The Historic Half-Marathon race date is approaching. My longest run this year was in early February, when I completed the virtual Dahlgren Trail half-marathon.
I know I need to get time on my feet to complete the upcoming race. Since my ablation in early March, my typical day has been more walking than running on courses of four miles or less.
On April 18, I did my first six-mile loop and repeated that course five days later. Though I kept my heart rate below 70% of my max (125 bpm) on both adventures, my Kardiamobile detected PVCs the day after each run. Both runs included longer run segments than my typical 25 seconds. Either the longer segments were stressing me, or I was not hydrating enough during the run.
I’ve never carried fluids with me on routes of six miles or less. However, my typical pace was no more than 10 minutes per mile. At my current pace of five to six minutes more per mile, my fluid intake may be lacking.
With these pace, fluid, and segment-length constraints, I developed a plan to complete the half-marathon within its 18-minute-per-mile time limit and tested it on my 10-mile course.
The plan was to run for 30 paces (20 to 25 seconds) every five minutes, walk when not running, and drink on the first walk break after completing each mile.
The plan had me drinking about every 15 minutes. I carried two bottles: the first with UCAN Energy and the other with water. I finished the first bottle after mile five and drank most of the second bottle before finishing.

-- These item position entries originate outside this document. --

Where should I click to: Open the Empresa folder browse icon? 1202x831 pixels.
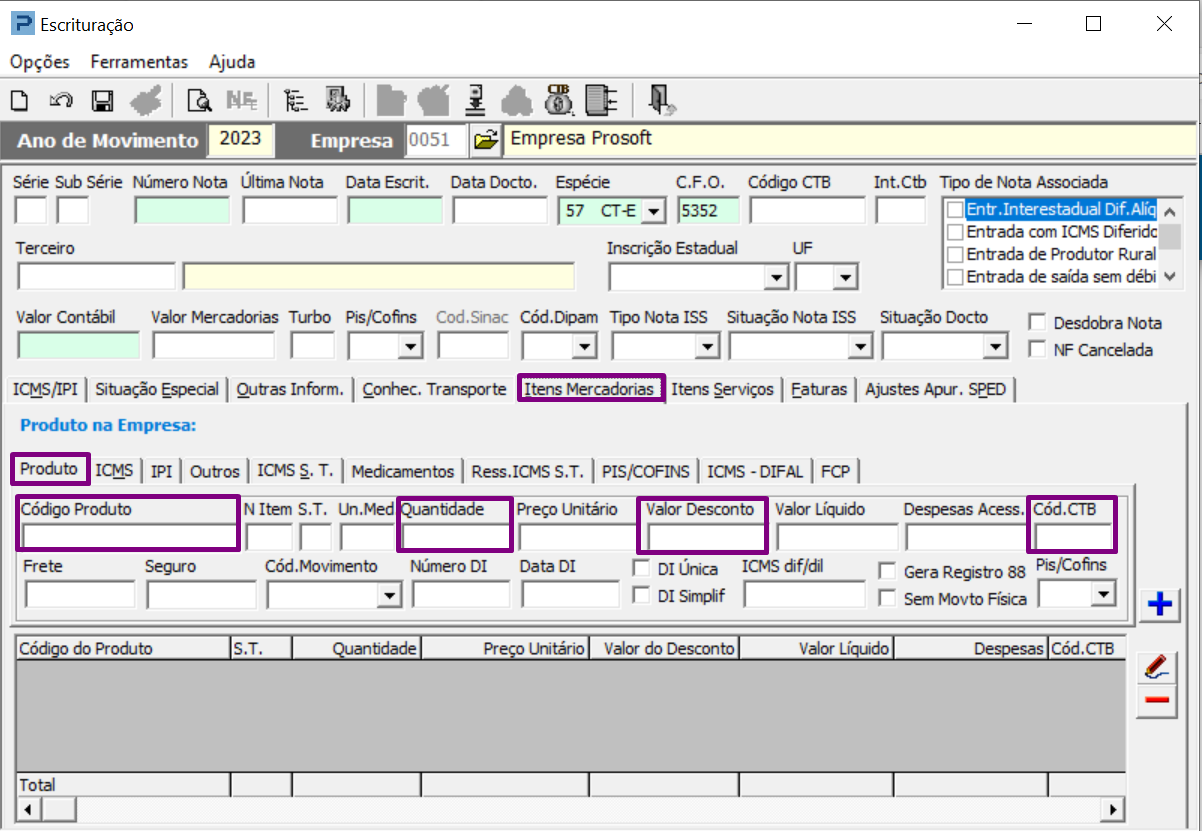click(x=485, y=141)
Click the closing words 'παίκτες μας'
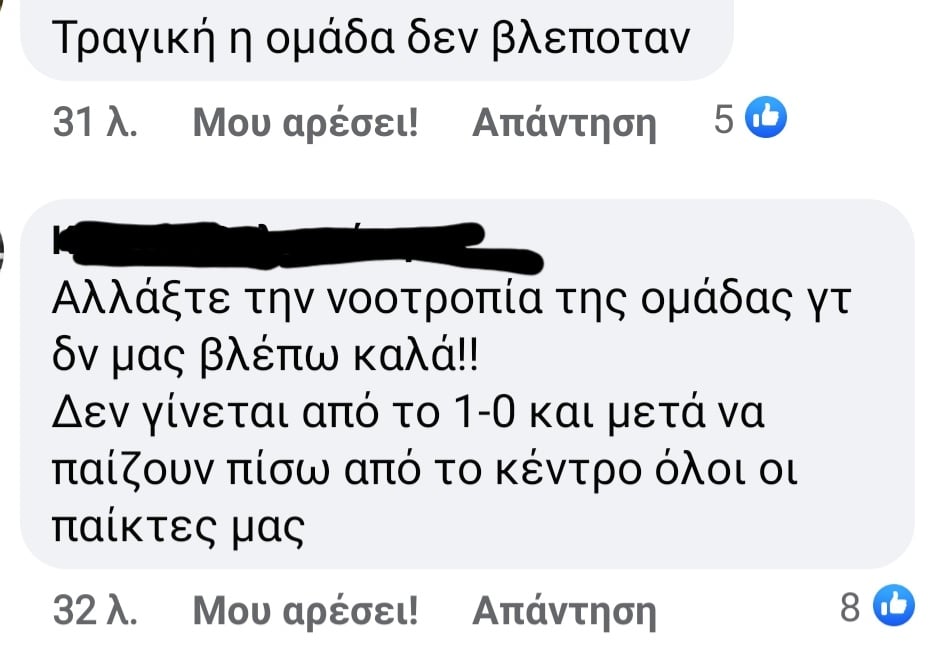 point(178,529)
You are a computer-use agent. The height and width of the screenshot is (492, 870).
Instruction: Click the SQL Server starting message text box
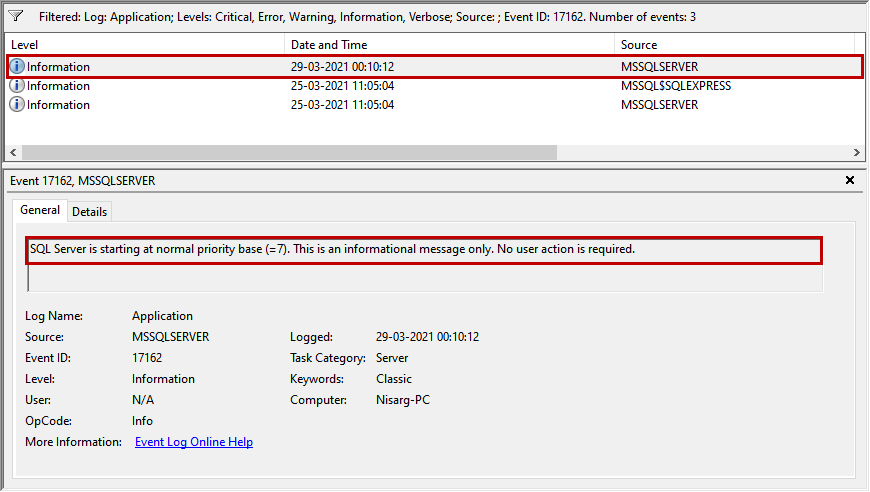click(x=425, y=249)
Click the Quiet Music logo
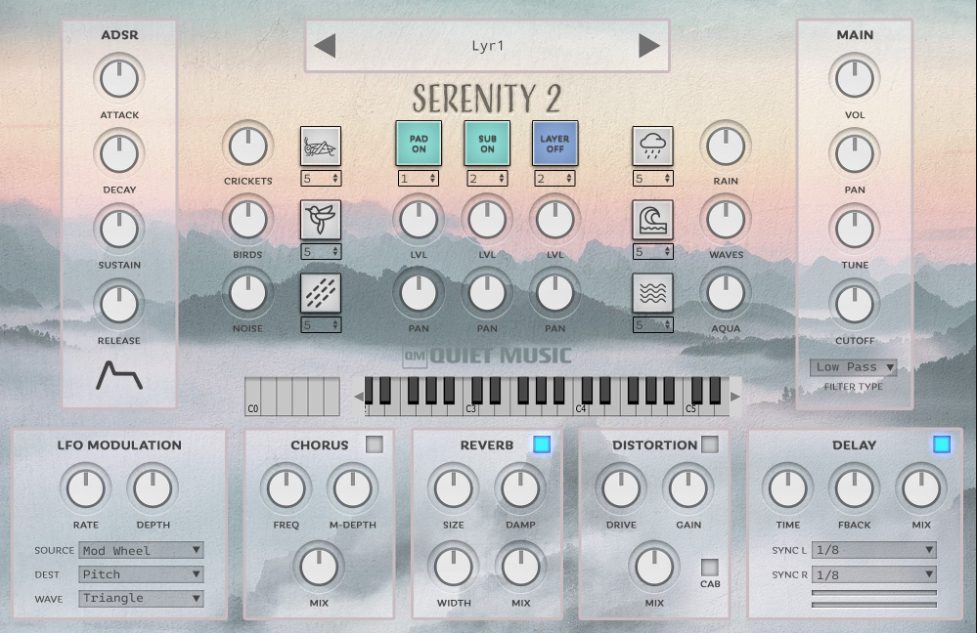The height and width of the screenshot is (633, 977). tap(487, 355)
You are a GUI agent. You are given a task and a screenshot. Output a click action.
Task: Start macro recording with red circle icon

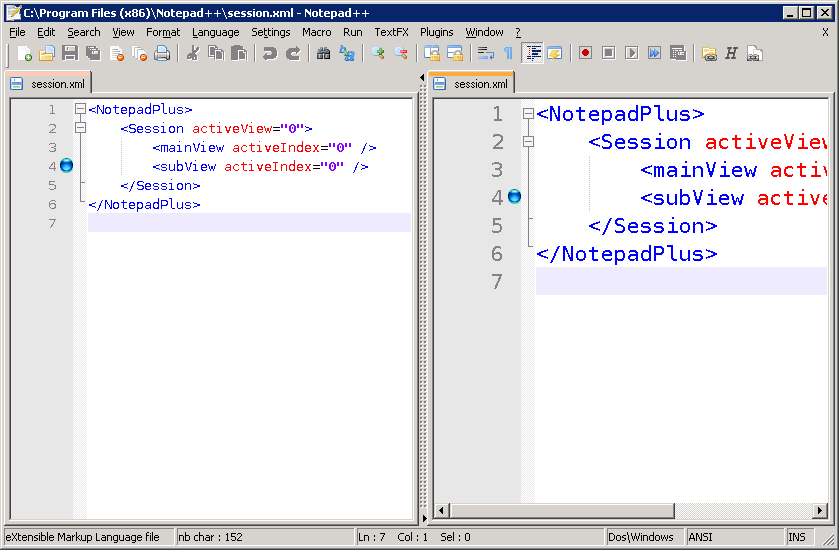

My finish time for 10 miles was 165:14 (16:31 per mile pace). My heart rate averaged 103 bpm and never exceeded 118. I felt good when I was done, with no irregular rhythms or sore muscles.
The weather was nice, overcast, and 60 degrees. We’ll hope for the same in three weeks.
I’ll have to do three more miles to finish a half-marathon with a couple of significant hills in 74 minutes. If I stick to my plan, I’ll do it.